“‘Bad company?’ Bad company, in this remote, isolated place?” exclaimed the colonel, gazing at the lady in surprise.

“Yes! bad company, I say! the very worst company! I think it is a shame, a burning and a crying shame,” exclaimed Miss Grip, firing up at the sound of her own words—“a burning and a crying shame that she, Maria da Gloria de la Vera, a Countess of Portugal by birth, should be left here to run wild like any little savage, with no better companion than a low-born, ignorant fisher-boy! There!”

“Lord—bless—my—soul—alive!” cried the colonel, sarcastically.

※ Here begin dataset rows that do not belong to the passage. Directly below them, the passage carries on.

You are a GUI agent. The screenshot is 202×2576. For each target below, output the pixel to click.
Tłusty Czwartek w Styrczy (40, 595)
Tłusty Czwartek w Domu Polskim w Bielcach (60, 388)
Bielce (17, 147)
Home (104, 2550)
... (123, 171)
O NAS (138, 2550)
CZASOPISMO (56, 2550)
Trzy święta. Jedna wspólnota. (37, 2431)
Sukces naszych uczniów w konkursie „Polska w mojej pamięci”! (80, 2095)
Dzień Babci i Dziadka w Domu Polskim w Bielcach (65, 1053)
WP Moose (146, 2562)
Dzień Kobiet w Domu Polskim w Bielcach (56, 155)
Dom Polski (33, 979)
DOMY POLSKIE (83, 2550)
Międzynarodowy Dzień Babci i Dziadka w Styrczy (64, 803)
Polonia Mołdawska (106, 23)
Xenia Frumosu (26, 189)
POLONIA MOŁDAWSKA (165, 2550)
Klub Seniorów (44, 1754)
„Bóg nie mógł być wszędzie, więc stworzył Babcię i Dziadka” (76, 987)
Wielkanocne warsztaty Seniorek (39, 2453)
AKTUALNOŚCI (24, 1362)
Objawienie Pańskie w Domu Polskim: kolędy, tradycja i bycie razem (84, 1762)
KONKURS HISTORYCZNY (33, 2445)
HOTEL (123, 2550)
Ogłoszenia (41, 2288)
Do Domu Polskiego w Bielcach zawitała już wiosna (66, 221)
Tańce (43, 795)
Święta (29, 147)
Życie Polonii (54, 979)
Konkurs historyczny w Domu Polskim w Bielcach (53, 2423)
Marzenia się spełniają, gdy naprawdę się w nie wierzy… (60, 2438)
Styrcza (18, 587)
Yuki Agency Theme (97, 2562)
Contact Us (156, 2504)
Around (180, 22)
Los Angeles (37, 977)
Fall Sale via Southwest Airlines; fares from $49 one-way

“Where do you suppose I found them?” sharply demanded Miss Grip, whose temper was rising.

“Found—whom?” coolly inquired the colonel.

“Your niece and ward, the Countess Maria, and your hired servant, David, the fisher-boy.”

“I wish you would not be ridiculous, my dear aunt. What good does that title do our poor little girl, here in democratic America? Why, even her father, a Portuguese nobleman by birth, but a staunch republican in principle, dropped his title when he transferred his interests to the United States,” said Marcel.

“Then he had no right to do it, and his act is of no consequence to his daughter. She is the Countess de la Vera, and she would be recognized as such in any other civilized country except in democratic America, as you call it. But that is not the point.”

“What is the point, then?”

“I asked you just now, where you supposed I found them?”